§ Exercise details
Reproduce the records below exactly, but only between the lines holding "Click the word" and "Click the FINANCIAL", inclusive.

START Data shown

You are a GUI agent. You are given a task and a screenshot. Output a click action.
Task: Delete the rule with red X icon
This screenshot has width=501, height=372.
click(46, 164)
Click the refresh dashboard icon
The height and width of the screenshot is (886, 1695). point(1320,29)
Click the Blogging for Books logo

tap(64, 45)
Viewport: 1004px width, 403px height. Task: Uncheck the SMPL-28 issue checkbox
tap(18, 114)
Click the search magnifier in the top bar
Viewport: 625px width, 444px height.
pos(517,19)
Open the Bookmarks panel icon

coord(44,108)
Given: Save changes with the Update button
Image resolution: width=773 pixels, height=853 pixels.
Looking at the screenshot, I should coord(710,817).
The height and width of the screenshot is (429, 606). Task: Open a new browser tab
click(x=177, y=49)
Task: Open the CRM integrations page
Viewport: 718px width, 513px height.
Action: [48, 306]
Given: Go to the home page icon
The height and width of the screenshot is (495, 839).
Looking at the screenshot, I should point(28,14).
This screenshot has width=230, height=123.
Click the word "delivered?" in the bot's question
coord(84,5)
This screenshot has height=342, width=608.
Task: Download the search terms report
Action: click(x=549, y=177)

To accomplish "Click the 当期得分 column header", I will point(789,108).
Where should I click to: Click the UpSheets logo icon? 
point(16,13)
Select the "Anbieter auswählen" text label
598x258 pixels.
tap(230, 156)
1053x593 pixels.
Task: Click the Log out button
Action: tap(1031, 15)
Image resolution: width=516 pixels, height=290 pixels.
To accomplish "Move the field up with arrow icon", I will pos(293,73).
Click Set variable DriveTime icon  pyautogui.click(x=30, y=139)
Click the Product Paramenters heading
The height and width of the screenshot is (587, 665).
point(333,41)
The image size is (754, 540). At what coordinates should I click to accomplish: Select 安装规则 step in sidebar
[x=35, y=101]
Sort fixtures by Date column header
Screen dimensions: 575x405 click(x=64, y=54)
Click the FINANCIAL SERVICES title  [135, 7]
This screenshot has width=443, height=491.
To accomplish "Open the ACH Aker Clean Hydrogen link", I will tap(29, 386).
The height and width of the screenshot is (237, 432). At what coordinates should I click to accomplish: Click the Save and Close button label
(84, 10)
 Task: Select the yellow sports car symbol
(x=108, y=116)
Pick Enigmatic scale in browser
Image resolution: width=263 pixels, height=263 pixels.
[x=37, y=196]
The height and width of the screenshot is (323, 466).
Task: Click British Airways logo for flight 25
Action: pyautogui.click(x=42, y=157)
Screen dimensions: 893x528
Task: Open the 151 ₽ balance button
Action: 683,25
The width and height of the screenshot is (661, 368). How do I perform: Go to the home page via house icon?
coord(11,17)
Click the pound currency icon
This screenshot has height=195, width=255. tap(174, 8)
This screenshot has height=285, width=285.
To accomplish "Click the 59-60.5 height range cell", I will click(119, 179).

END Data shown

§ Result
Click the word "delivered?" in the bot's question
coord(84,5)
This screenshot has height=342, width=608.
Task: Download the search terms report
Action: click(x=549, y=177)

To accomplish "Click the 当期得分 column header", I will point(789,108).
Where should I click to: Click the UpSheets logo icon? 
point(16,13)
Select the "Anbieter auswählen" text label
598x258 pixels.
tap(230, 156)
1053x593 pixels.
Task: Click the Log out button
Action: tap(1031, 15)
Image resolution: width=516 pixels, height=290 pixels.
To accomplish "Move the field up with arrow icon", I will pos(293,73).
Click Set variable DriveTime icon  pyautogui.click(x=30, y=139)
Click the Product Paramenters heading
The height and width of the screenshot is (587, 665).
point(333,41)
The image size is (754, 540). At what coordinates should I click to accomplish: Select 安装规则 step in sidebar
[x=35, y=101]
Sort fixtures by Date column header
Screen dimensions: 575x405 click(x=64, y=54)
Click the FINANCIAL SERVICES title  [135, 7]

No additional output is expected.